Ver.di-Bundeskongress in Leipzig: Warnung vor dem ganz großen Crash
Der frisch gewählte Gewerkschaftschhef Frank Bsirske fürchtet das Auseinanderfallen der Eurozone. Er mahnt die rasche Einführung von Eurobonds an.
LEIPZIG taz | Verdis frisch wieder gewählter Chef Frank Bsirske hat die Politik eindringlich dazu aufgefordert, rasch gemeinsame europäische Staatanleihen, sogenannte Eurobonds, einzuführen. In Leipzig sagte Bsirske vor den rund 1.000 Delegierten der Dienstleistungsgewerkschaft in seiner Grundsatzrede: "Ich halte die Ausgabe von Eurobonds für richtig.
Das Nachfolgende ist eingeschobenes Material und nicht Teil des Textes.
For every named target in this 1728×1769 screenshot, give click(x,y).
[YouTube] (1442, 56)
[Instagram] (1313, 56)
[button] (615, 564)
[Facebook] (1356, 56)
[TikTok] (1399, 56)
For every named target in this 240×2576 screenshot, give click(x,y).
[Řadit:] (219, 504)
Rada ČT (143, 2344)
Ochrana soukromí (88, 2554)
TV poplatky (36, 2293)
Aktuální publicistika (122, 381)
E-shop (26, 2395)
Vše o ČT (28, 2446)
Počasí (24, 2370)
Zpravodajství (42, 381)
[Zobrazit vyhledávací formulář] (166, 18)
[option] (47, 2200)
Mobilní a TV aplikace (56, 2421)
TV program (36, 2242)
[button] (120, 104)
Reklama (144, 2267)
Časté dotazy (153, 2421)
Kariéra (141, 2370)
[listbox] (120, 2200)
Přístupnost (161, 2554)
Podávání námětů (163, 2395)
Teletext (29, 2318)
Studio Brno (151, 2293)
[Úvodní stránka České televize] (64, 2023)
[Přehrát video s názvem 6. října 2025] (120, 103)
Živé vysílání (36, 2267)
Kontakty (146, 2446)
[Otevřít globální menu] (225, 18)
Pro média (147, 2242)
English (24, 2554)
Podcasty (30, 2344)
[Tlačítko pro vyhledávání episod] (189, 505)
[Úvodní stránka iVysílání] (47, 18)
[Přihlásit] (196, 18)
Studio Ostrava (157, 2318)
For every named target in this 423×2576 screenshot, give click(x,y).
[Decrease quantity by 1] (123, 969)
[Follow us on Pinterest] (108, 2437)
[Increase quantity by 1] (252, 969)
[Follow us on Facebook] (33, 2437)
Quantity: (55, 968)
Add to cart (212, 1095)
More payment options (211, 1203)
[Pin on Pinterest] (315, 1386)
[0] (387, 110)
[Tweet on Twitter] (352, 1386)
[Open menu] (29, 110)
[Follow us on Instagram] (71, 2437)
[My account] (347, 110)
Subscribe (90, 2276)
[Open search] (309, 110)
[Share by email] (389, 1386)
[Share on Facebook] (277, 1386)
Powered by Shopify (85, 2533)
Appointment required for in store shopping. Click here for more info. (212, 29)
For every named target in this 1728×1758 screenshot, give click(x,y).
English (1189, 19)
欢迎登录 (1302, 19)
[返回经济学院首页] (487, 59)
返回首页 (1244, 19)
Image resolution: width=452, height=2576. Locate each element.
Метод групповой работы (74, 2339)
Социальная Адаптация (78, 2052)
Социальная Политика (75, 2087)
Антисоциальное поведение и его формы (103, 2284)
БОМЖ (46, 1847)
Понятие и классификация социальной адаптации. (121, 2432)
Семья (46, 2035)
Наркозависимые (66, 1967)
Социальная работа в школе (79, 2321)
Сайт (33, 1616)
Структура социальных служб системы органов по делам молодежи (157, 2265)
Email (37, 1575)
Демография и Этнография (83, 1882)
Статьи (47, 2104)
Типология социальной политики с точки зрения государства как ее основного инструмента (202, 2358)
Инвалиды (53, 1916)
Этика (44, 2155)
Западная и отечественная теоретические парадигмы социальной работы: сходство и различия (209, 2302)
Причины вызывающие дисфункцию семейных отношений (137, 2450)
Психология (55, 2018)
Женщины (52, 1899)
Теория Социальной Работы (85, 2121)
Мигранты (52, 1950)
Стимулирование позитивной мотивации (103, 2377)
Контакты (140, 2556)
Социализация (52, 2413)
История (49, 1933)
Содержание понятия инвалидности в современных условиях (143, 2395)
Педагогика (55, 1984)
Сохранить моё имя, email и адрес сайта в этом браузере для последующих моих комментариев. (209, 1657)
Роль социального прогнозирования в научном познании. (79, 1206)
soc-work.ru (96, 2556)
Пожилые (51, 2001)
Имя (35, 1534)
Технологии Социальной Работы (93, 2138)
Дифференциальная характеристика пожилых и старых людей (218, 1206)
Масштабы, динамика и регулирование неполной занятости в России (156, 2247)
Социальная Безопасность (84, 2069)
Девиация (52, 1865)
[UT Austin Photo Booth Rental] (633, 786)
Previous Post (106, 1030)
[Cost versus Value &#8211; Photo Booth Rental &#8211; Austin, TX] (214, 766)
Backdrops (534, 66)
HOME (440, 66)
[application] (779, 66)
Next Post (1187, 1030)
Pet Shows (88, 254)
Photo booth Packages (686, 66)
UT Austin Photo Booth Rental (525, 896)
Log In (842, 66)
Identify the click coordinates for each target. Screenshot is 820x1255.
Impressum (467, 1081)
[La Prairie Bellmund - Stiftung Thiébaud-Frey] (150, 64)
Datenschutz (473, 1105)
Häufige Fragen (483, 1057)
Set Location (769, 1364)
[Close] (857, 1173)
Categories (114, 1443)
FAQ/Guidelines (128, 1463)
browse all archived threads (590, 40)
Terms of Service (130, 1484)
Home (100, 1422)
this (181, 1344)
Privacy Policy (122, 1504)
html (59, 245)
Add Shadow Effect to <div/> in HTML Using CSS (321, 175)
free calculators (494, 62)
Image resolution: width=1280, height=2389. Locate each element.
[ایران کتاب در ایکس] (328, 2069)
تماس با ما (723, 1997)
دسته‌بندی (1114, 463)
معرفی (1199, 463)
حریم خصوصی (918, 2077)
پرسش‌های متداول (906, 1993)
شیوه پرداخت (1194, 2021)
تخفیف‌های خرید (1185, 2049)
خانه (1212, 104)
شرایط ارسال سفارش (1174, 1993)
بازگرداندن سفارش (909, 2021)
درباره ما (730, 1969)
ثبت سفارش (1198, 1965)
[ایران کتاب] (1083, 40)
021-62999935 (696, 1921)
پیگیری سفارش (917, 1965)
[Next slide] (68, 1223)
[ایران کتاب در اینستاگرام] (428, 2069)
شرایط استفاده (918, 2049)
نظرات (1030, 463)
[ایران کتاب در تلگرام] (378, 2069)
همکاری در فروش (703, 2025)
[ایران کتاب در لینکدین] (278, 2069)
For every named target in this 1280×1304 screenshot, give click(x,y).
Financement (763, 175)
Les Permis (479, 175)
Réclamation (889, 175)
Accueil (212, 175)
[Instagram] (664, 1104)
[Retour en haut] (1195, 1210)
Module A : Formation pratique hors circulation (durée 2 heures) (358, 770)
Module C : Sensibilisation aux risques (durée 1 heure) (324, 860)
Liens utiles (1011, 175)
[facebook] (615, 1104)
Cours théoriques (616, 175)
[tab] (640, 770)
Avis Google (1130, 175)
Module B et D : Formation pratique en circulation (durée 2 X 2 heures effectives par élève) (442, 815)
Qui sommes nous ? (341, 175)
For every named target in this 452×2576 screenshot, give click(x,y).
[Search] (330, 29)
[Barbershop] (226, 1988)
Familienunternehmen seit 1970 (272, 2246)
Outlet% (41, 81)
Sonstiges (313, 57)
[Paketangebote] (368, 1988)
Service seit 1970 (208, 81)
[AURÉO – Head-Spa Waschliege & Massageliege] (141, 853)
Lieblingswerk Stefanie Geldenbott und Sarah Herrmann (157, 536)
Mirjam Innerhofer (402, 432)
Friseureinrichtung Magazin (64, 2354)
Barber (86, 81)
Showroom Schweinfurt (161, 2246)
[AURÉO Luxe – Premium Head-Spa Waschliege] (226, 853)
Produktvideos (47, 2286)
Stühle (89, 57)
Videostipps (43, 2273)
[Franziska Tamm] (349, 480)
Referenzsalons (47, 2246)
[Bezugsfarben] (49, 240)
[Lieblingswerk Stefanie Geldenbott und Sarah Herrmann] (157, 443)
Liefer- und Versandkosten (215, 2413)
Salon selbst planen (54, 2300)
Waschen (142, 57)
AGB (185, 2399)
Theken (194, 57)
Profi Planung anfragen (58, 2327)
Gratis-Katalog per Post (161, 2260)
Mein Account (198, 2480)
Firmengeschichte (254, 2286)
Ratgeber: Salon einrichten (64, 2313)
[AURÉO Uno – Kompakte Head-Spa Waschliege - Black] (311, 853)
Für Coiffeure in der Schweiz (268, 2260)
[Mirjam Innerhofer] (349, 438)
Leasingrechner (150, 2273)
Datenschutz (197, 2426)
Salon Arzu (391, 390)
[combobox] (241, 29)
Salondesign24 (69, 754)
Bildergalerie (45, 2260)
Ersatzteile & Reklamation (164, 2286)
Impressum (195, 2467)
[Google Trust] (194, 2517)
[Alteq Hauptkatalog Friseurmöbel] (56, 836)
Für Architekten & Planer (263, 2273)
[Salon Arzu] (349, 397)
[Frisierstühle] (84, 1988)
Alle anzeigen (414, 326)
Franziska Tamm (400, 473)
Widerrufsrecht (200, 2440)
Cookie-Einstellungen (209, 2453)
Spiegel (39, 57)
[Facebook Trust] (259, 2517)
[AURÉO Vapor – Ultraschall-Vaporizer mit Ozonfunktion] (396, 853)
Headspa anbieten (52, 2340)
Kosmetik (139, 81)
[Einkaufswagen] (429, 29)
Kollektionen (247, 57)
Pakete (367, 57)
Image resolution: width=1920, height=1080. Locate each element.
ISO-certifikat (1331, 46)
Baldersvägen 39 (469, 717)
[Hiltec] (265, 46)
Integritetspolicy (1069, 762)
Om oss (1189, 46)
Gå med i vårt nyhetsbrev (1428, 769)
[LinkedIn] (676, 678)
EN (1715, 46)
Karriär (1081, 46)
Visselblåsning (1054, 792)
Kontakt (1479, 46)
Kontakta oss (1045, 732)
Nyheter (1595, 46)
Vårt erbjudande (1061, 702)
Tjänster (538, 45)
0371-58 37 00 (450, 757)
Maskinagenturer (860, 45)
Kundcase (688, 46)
Und halte es für überfällig, dass der Bundestag entsprechende Beschlüsse fasst."
Nur Eurobonds könnten die Spekulation gegen die Staaten stoppen, so Bsirske. "Sobald es gemeinsame Anleihen aller Eurostaaten gibt, macht es keinen Sinn mehr, auf die Pleite einzelner Staaten zu spekulieren."
Da das Risiko eines Zahlungsverzuges oder Staatsbankrotts mit Eurobonds in der gesamten Eurozone gegen Null gehe, gebe es auch keinen Grund, warum die Zinsen für Eurobonds wesentlich höher sein sollten als in Länder wie Deutschland oder Frankreich, erklärte Bsirske. "Und in jedem Fall dürften die Kosten für Deutschland weitaus geringer ausfallen als die Kosten, die ein Zusammenbruch der Eurozone für die deutsche Wirtschaft nach sich zöge."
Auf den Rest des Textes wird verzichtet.